In un’aula rinnovata, il Consiglio comunale di Aosta è tornato a riunirsi dopo la pausa estiva per affrontare un ordine del giorno formato da due sole delibere e da un’ampia seduta programmatica, con dodici tra mozioni, interrogazioni e interpellanze, presentate dall’opposizione. La mansarda del municipio, a seguito di 40 giorni di lavori costati 99 mila 600 euro, è stata adeguata alle nuove tecnologie, con la sostituzione dell’impianto di amplificazione e l’installazione di un sistema video con telecamere e schermi al plasma e un nuovo sistema di votazione. “In futuro potremo trasmettere il Consiglio in streaming su internet o sul digitale terrestre – ha spiegato l’assessore all’innovazione tecnologica Andrea Paron – per rendere il Comune ancora più trasparente”.
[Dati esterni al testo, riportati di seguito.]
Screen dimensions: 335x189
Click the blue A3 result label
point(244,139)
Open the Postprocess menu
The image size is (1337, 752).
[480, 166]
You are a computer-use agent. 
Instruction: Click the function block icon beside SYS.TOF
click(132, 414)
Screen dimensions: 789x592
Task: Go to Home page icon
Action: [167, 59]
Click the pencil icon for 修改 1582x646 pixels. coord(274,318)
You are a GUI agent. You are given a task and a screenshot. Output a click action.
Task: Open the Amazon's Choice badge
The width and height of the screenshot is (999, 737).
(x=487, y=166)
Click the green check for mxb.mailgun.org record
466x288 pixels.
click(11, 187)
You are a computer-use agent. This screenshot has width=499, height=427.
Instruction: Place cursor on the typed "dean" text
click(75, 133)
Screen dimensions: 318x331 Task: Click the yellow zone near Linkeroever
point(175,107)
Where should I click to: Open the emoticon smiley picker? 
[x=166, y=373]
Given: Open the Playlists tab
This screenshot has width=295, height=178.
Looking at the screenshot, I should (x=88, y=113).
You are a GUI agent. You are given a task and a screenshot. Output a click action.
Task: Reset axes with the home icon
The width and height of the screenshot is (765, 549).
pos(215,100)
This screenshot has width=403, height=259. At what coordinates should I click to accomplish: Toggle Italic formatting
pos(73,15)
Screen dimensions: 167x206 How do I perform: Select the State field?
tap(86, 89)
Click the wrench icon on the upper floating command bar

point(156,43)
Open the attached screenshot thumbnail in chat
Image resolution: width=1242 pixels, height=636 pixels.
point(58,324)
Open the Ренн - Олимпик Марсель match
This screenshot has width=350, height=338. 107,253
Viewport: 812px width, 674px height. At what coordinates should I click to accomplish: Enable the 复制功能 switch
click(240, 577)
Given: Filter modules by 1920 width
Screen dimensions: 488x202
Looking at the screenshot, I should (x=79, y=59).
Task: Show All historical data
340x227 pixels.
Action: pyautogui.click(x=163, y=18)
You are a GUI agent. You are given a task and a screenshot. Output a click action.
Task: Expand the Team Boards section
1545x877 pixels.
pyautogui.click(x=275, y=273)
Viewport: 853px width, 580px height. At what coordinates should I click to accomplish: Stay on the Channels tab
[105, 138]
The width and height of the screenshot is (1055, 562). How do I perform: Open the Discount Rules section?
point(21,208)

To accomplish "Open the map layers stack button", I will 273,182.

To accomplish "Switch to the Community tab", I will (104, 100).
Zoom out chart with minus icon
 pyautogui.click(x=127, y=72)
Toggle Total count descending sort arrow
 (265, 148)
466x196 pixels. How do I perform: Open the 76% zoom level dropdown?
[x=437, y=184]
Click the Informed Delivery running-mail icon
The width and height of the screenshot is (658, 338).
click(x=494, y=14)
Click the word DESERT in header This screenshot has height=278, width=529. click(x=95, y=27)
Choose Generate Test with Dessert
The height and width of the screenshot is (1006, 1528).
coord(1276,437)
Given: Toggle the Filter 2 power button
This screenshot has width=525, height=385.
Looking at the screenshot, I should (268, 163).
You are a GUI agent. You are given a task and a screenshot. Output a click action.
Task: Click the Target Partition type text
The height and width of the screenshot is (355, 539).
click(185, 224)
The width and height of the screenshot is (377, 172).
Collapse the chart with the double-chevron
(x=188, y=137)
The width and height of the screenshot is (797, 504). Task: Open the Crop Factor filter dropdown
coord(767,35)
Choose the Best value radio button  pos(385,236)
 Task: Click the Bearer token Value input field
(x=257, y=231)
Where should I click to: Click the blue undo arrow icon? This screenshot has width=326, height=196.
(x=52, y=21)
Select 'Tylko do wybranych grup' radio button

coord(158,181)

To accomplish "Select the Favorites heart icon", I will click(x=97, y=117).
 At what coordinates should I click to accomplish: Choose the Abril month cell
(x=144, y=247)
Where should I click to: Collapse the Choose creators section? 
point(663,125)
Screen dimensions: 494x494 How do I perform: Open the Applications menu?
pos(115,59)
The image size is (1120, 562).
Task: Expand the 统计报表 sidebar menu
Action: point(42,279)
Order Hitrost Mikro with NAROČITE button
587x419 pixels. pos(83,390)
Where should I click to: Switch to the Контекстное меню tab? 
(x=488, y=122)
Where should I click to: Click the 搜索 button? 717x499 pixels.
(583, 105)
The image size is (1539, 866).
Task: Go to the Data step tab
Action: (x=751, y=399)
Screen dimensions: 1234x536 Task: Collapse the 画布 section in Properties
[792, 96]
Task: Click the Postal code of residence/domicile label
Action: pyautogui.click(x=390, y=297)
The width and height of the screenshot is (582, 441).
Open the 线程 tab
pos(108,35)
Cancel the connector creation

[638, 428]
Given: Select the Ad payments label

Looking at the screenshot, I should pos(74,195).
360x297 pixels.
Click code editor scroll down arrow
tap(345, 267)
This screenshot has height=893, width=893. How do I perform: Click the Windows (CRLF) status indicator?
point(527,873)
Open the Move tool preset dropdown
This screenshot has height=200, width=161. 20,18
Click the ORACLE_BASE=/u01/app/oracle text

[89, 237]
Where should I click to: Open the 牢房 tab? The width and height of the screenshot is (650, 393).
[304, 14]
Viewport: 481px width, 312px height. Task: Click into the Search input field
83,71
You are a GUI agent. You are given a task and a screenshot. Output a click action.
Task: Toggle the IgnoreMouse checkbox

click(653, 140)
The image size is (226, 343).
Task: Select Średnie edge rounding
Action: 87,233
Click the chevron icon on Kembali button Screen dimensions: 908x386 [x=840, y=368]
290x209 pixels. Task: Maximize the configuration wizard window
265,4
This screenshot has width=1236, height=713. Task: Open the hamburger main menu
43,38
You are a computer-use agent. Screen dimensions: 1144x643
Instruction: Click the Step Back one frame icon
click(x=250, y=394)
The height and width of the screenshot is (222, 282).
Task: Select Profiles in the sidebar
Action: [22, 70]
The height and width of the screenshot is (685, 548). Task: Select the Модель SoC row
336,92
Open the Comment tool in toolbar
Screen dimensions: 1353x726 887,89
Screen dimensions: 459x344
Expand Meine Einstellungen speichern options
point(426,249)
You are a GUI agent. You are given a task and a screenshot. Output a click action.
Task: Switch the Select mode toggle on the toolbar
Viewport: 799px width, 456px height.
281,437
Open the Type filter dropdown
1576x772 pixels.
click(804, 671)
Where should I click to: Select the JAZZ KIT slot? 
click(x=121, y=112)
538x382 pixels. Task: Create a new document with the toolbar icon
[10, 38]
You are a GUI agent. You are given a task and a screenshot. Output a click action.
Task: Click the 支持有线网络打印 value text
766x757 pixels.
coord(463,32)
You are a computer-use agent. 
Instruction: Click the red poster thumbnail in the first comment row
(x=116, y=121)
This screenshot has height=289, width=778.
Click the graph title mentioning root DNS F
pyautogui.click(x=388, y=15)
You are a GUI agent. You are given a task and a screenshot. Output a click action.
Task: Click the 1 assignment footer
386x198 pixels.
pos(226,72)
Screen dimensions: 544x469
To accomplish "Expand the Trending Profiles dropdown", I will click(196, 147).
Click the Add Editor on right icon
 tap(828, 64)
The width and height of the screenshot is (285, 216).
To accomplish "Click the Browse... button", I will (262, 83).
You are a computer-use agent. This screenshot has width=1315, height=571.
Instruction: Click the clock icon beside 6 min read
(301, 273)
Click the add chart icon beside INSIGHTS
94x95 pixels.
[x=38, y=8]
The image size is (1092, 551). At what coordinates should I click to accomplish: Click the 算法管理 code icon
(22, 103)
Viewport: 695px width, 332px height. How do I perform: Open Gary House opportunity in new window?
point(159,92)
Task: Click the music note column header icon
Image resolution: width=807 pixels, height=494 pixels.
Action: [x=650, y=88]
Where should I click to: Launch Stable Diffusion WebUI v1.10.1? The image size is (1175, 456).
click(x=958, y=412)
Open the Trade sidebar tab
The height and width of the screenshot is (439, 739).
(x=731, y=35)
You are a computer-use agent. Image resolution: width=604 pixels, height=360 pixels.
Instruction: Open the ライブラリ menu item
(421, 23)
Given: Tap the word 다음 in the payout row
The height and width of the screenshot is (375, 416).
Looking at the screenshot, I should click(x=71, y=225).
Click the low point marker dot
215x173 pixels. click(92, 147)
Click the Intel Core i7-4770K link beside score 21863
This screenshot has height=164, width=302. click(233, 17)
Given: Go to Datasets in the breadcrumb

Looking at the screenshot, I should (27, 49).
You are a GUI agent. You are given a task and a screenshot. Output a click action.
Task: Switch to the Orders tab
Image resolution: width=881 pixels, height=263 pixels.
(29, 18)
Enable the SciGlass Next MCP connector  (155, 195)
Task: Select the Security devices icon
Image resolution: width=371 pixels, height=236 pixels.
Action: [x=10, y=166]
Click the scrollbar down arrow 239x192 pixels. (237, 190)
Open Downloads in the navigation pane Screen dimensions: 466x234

La delibera con cui testare il nuovo sistema di voto si è fatta attendere a lungo, a causa di una discussione procedurale sul “question time” sollecitata dal capogruppo dell’Alpe Carlo Curtaz. La variazione di bilancio, di un milione 257 mila euro, è stata poi approvata a maggioranza: prevede la copertura finanziaria di nuove spese per 265 mila euro, provenienti dell’avanzo di amministrazione; le spese correnti sono 657 mila euro, 865 mila euro sono in quota investimenti.
L’assemblea ha poi proceduto all’approvazione di una delibera con cui l’amministrazione rinuncia al diritto di prelazione sulla cosiddetta “Maison Passerin d’Entrèves” di via Martinet. Una mozione sulla posa dei déhors in occasione di manifestazioni pubbliche, presentata dal vice-presidente del Consiglio Fabio Platania, ha acceso gli animi. “In occasione dei concerti della festa della Valle d’Aosta in piazza Chanoux – ha esposto Platania – il mancato accordo tra Comune e Questura ha portato alla rimozione di un gazebo di un esercizio pubblico, precedentemente autorizzato. Vorrei sollecitare il dibattito per evitare in futuro problemi di questo tipo”. Il sindaco Giordano ha replicato: “Forte di questa prima esperienza, in futuro mi farò io per primo parte diligente, chiedendo la convocazione del Comitato per l’ordine pubblico, per arrivare ad una posizione univoca per tempo”. La mozione è stata ritirata.